Líder informal – A “mão invisível” da liderança

No seu livro “Teoria dos sentimentos morais”, Adam Smith introduziu o conceito da “mão invisível”. Na sua opinião, a economia, desde que livre e sem intervenção de órgãos/ agentes externos, acaba sempre por se regular de forma automática, como se houvesse uma mão invisível por detrás de tudo. Poder-se-à dizer que os líderes informais são uma “mão invisível” da liderança?

 

Por Ricardo Caldeira, autor do livro “Liderança Emocional”

 

Regra geral, a palavra liderança está associada a quem vai à frente, quem está em primeiro, quem é melhor, quem sabe mais ou quem é a face mais visível de algo. Pois bem, também em regra, este pensamento está errado e é uma enorme falácia.

Líderes são aqueles que, não raras vezes, estão antes na retaguarda; são os últimos (a “abandonar o barco”), ajudam os outros a serem melhores (muitas vezes até mais do que eles próprios – e sem se importarem com isso), criam as condições para a sua evolução, para o seu maior conhecimento e desenvolvimento, e, na maioria das vezes, são a variável menos exposta da equação.

Quantas pessoas conhecemos e quantas vezes nos deparamos com aquilo a que se chama líderes informais? Líderes Informais são pessoas que, pela sua essência, carácter e personalidade, se “impõem” de forma natural perante os demais, sem que necessitem, para esse efeito, de qualquer cargo de liderança, e sem que hierarquicamente tenham algum estatuto ou posição de comando. Credibilidade e influência são, a este propósito, as palavras-chave, e que estão na base desta assumpção. Credibilidade e influência essas que resultam da mescla de requisitos tão díspares como autenticidade, confiabilidade, criatividade, ética, inovação, inteligência, orientação para resultados e solution-focused. Por outro lado, relacionamentos e conexões são a sua essência.

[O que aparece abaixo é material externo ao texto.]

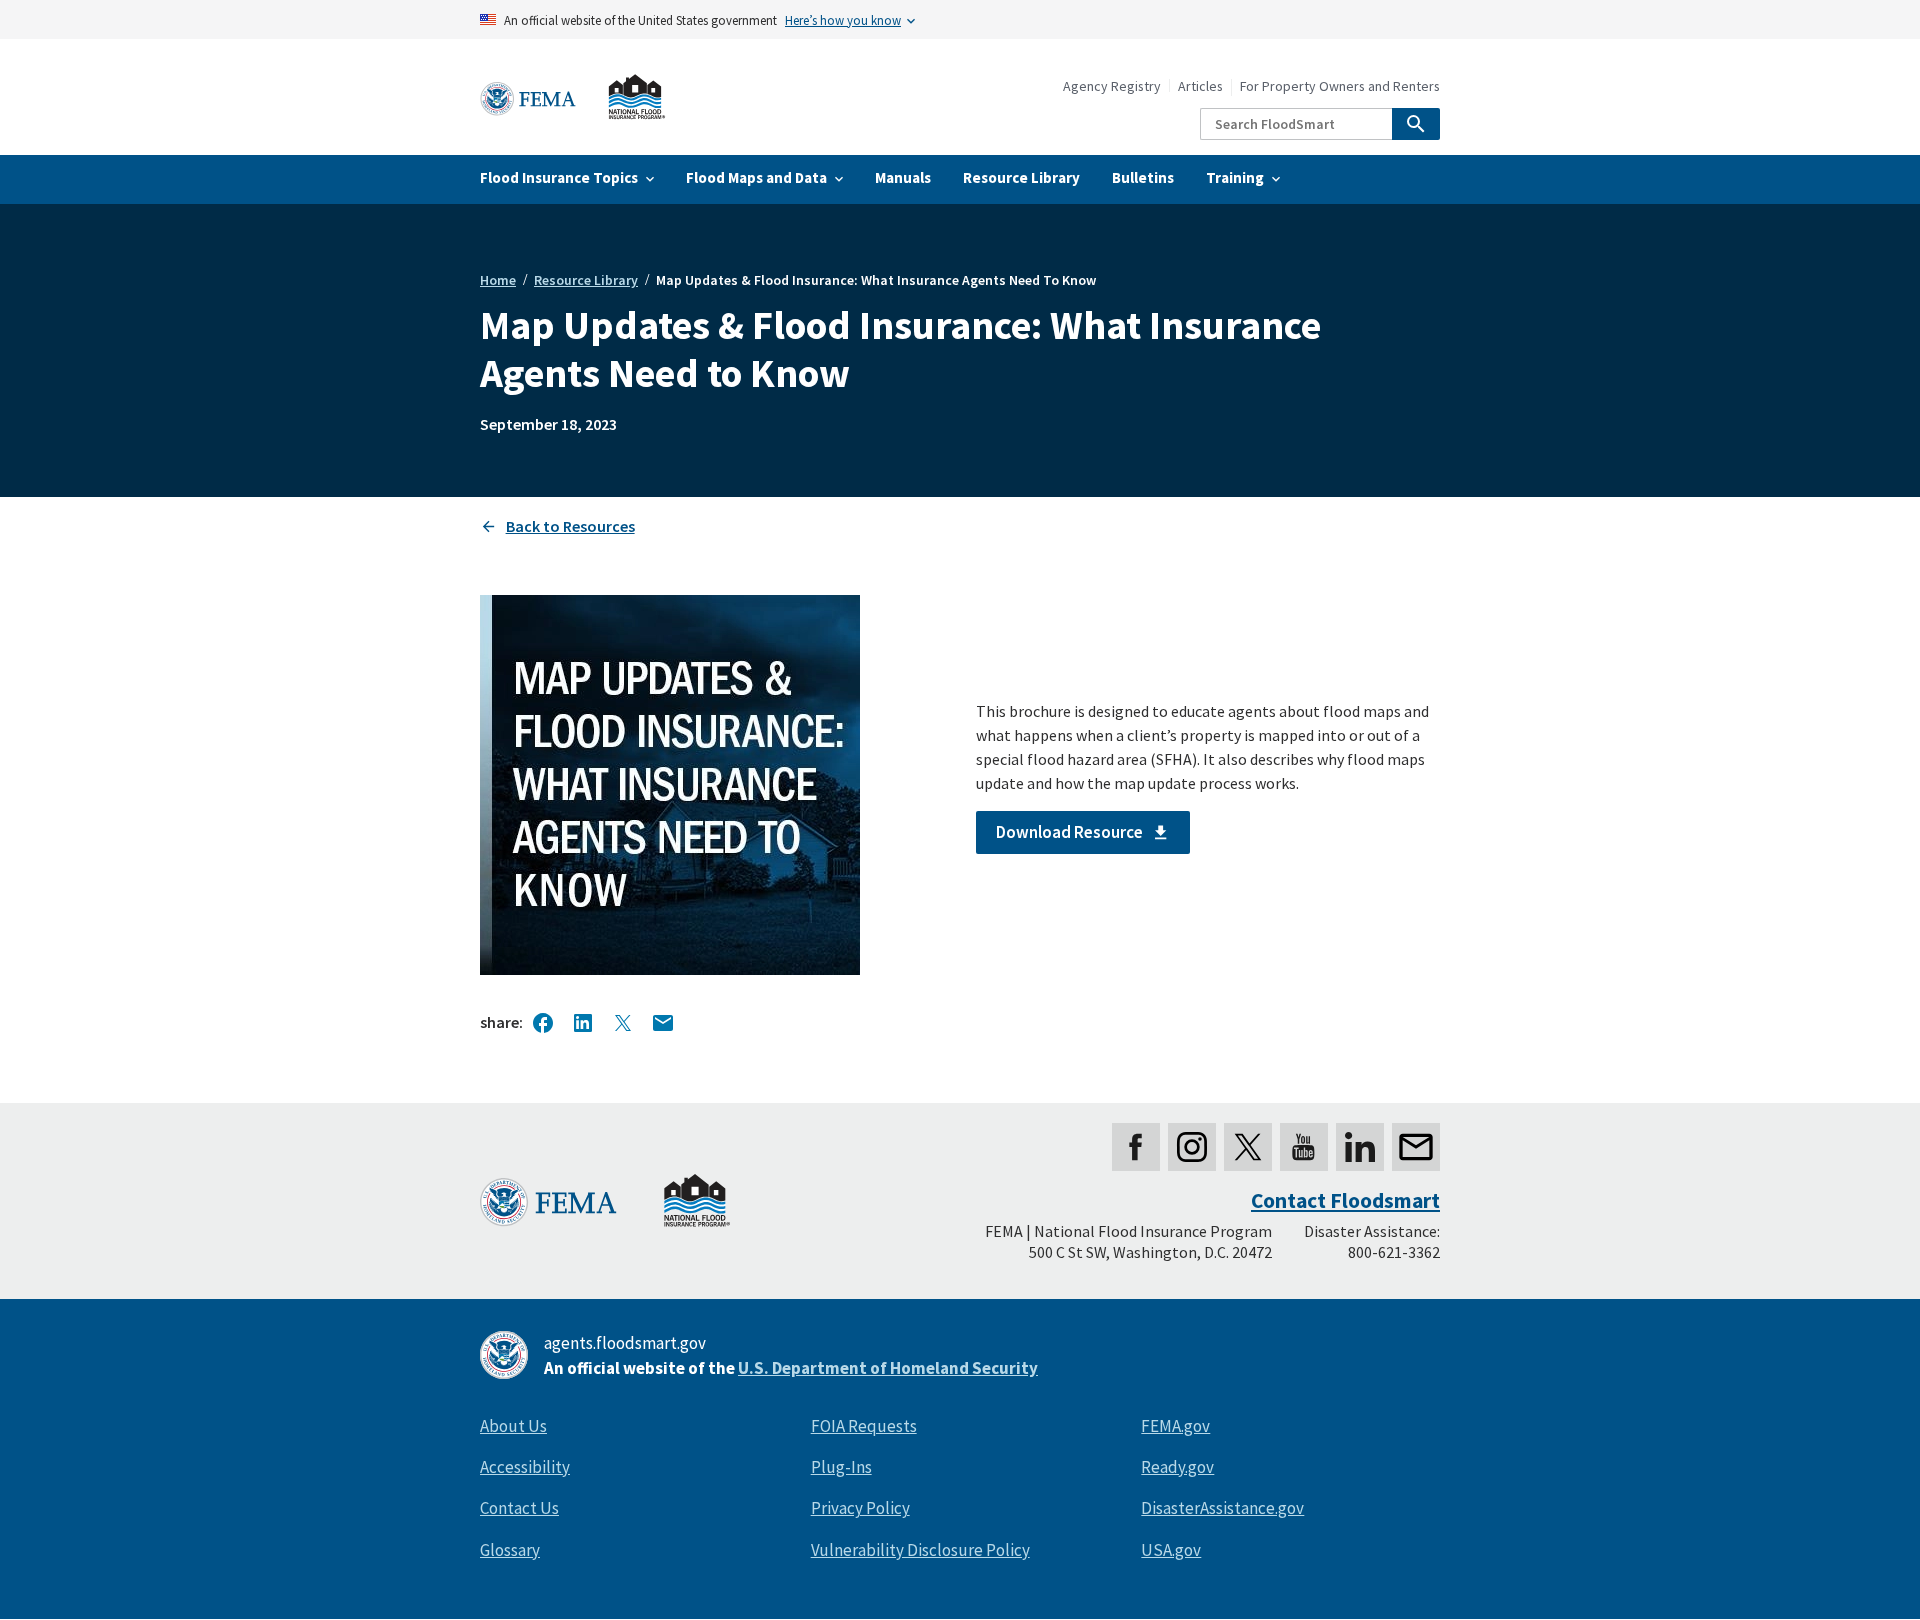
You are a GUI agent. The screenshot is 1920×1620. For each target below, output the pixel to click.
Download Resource (1069, 832)
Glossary (510, 1550)
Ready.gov (1177, 1467)
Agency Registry (1112, 86)
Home (498, 280)
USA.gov (1171, 1550)
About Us (513, 1426)
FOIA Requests (864, 1426)
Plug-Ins (841, 1467)
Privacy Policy (860, 1508)
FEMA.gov (1175, 1426)
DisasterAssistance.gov (1222, 1508)
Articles (1200, 86)
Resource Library (586, 280)
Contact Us (519, 1508)
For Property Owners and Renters (1340, 86)
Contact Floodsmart (1345, 1200)
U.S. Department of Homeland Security (888, 1368)
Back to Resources (570, 526)
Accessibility (525, 1467)
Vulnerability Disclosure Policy (920, 1550)
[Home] (573, 97)
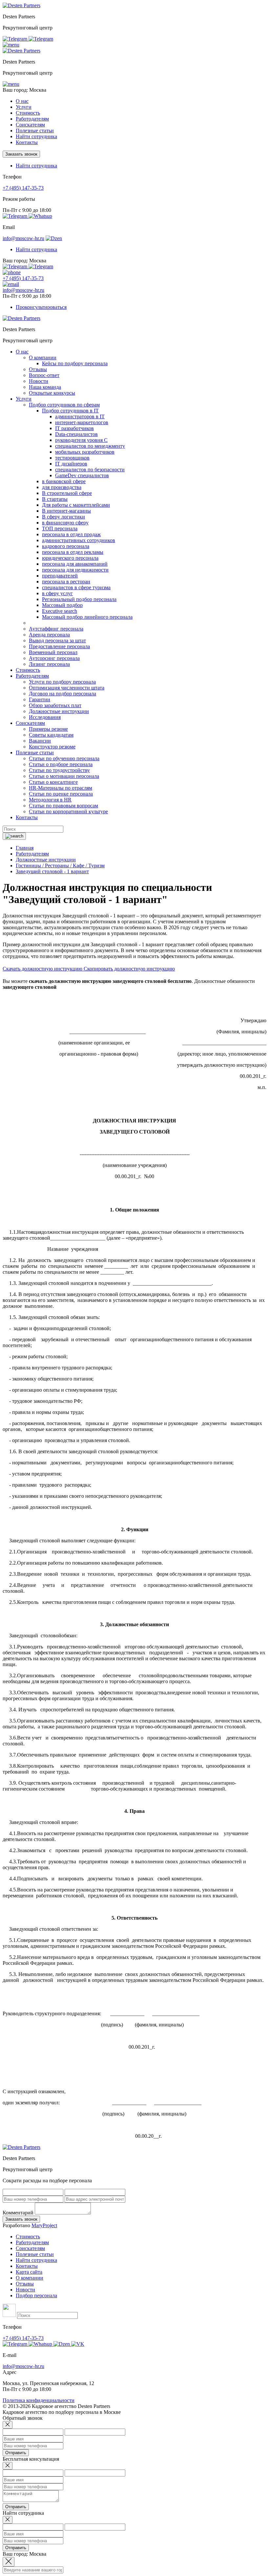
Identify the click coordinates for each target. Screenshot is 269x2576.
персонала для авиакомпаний (75, 564)
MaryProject (44, 2225)
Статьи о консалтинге (53, 782)
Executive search (59, 611)
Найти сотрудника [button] (36, 165)
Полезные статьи (35, 2254)
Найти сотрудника (36, 136)
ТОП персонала (59, 528)
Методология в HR (50, 799)
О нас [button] (22, 101)
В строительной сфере (67, 493)
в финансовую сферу (65, 522)
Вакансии (40, 740)
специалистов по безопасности (90, 469)
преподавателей (60, 575)
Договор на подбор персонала (62, 693)
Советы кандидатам (51, 735)
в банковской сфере (64, 481)
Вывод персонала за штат (57, 640)
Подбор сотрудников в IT (70, 410)
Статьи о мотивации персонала (64, 776)
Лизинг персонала (49, 664)
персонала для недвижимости (75, 570)
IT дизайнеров (71, 463)
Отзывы (38, 369)
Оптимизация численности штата (66, 687)
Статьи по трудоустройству (59, 770)
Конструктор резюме (52, 746)
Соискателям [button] (30, 124)
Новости (38, 381)
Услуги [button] (23, 107)
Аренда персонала (49, 634)
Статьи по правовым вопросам (63, 805)
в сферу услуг (57, 593)
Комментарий (18, 2212)
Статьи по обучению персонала (64, 758)
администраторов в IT (80, 416)
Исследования (45, 717)
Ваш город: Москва (24, 90)
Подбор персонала (36, 2295)
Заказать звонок (21, 154)
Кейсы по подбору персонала (75, 363)
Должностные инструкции (59, 711)
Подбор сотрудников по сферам (64, 404)
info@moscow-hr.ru (23, 238)
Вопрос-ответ (44, 375)
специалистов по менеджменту (90, 446)
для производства (61, 487)
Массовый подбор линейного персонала (87, 617)
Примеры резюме (48, 729)
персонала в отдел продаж (71, 534)
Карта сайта (29, 2272)
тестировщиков (72, 458)
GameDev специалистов (82, 475)
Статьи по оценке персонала (61, 794)
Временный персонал (53, 652)
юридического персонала (70, 558)
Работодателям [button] (32, 119)
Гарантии (39, 699)
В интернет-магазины (66, 511)
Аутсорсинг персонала (54, 658)
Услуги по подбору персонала (62, 682)
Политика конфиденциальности (38, 2400)
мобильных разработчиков (84, 452)
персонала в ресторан (66, 581)
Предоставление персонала (59, 646)
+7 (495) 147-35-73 (23, 188)
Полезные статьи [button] (35, 130)
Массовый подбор (62, 605)
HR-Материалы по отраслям (60, 788)
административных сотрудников (78, 540)
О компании (42, 357)
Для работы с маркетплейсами (76, 505)
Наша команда (45, 387)
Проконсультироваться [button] (41, 307)
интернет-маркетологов (81, 422)
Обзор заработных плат (55, 705)
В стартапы (55, 499)
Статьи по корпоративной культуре (68, 811)
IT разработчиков (74, 428)
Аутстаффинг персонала (56, 628)
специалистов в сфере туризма (76, 587)
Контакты (27, 142)
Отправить (15, 2452)
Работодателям (32, 2242)
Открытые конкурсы (52, 393)
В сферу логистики (63, 516)
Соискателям (30, 2248)
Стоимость (28, 113)
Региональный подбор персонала (79, 599)
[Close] (7, 2425)
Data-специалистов (76, 434)
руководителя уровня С (81, 440)
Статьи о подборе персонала (61, 764)
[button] (11, 44)
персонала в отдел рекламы (72, 552)
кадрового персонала (65, 546)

Estes são os indivíduos que dentro de uma organização valem a pena ser ouvidos, por causa da sua experiência e da reputação que granjeiam entre os colegas. São capazes de influenciar as decisões dos outros, ainda que não tenham, conforme referido, qualquer posição formal, nem qualquer poder sobre quem escolhe segui-los. A liderança informal é então, sobretudo, uma liderança de influência(s), e o líder informal consegue influenciar de maneiras diversas, como tal, é percebido também de diferentes formas.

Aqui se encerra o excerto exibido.